AirPods don’t use bone conduction technology to create their sound (yet), but they do do an excellent job letting you listen to music, podcasts, conversations or even Voice Over/Switch Control user interface cues without wires.

From a critical start, Apple’s stealthy hit product has sold pretty well.

Spookily accurate Apple analyst Ming-Chi Kuo thinks Apple sold around 44 million AirPods since launch. Earlier this year, Apple CEO Tim Cook confirmed that “wearables” (including Apple Watch) are already generating more revenue than iPods ever did.

This year, they get an upgrade. A Digitimes report hints that models with new health monitoring tools will ship this year, while an earlier report from Bloomberg speculated inclusion of noise cancellation, water resistance, and improved wireless.
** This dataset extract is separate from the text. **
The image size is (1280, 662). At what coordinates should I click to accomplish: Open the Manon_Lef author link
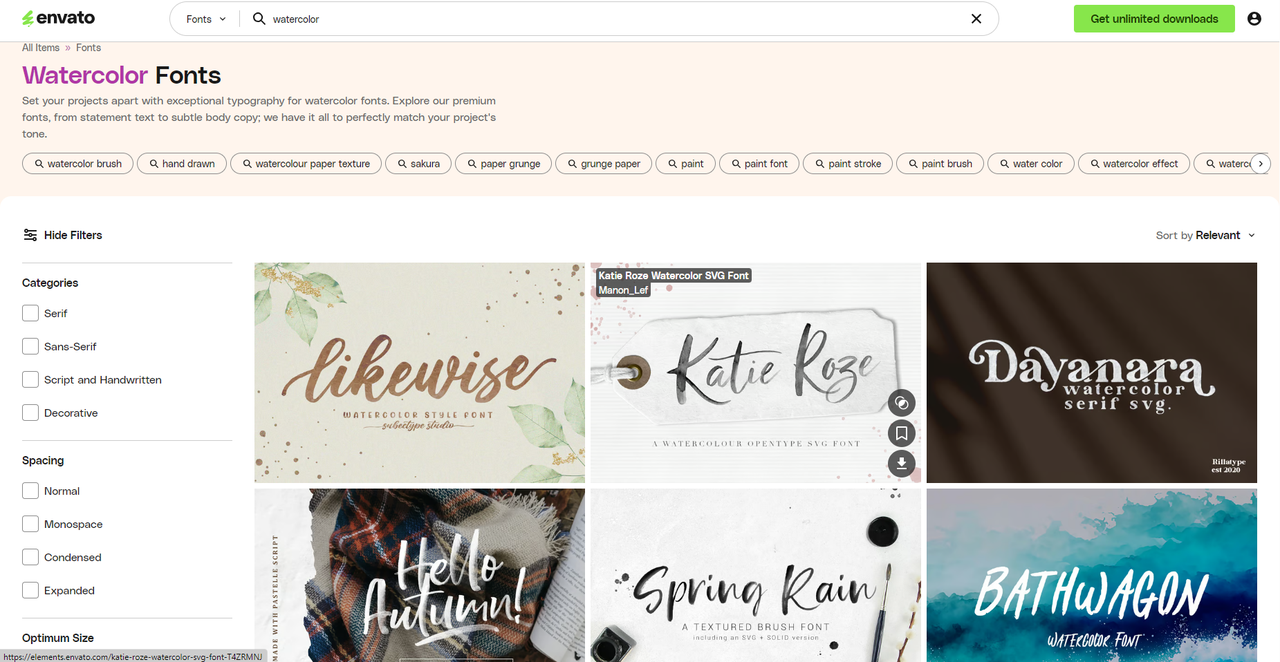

Deep within the rumor mill there continue to be claims around "Hey, Siri" support, true wireless charging, maybe through the case and improvements to the user interface. But what kind of digital health improvements might Apple put in place?

What would Apple's new earbuds do?

Apple has been exploring use of earbuds as health monitoring solutions for a long, long time.

As long ago as 2014 an Apple patent described how sensors inside earbuds could track speed, activity, temperature, perspiration, and heart rate. Apple Watch features accelerometer, gyroscope, and electrical heart rate sensors.

What unique solutions could Apple deliver via your ears?

We’re not scientists, doctors, or engineers, and we can only speculate, but here are some ideas:

  • CellScope makes an otoscope for iPhones. Can Apple parlay its existing work on imaging and machine learning to further miniaturize such technology?
  • Can cold or flu symptoms be picked up through analysis of the condition of a person’s ear canal?
  • Apple hasn’t confirmed its work on a non-invasive diabetes sensor, but diabetes complications can affect the inner ear. Can your ears provide any insight into the condition?
  • Might Apple’s technologies provide sound enrichment to help tinnitus sufferers enjoy slightly more comfortable lives?

The truth is that regulatory hurdles, battery life, and limitations around data networking and onboard processor power mean there is a finite limit on what health-related features Apple could pack inside next-generation AirPods.

Things change over time.

Tomorrow’s world will inevitably see sensors in headphones designed to measure all available data coupled with AI monitoring tools designed to evaluate accurate information based on that data.

What about Switch Control?

How do you use your AirPods?

Most of us use Siri to get so much done with Apple’s voice-driven user interface. Many may have memorized the many different tasks you can accomplish, even with one earbud.

Apple’s work in accessibility means that in addition to the user interface most people know, the company also offers ways to use its products fewer people are aware of.

(There’s a growing population of hard-of-hearing AirPod wearers who are using them alongside Live Listen technology so they can hear conversations, radio or TV.)

These “shadow operating systems” inside of iOS already exist — could they conceivably provide new ways with which to interact with wearable devices?

Think about Switch Control.

That 2014 Apple patent I mentioned earlier described how to use motion sensor data gathered by ear buds to support gesture-based controls.

This would do things such as play or pause your music in reaction to head movement. But if you can play a song by using a gesture, why not use the same control gesture to navigate your home screen?

If you can navigate that using head movement, what else can you control? A Mac? A TV? A car?

While great artists ship, they’re also proud of what never appears. And merely because an outcome is possible, it doesn’t mean Apple will deliver it. All the same, I think it will be very interesting to see how deeply Apple’s industry-leading accessibility features are baked inside the next-generation AirPod.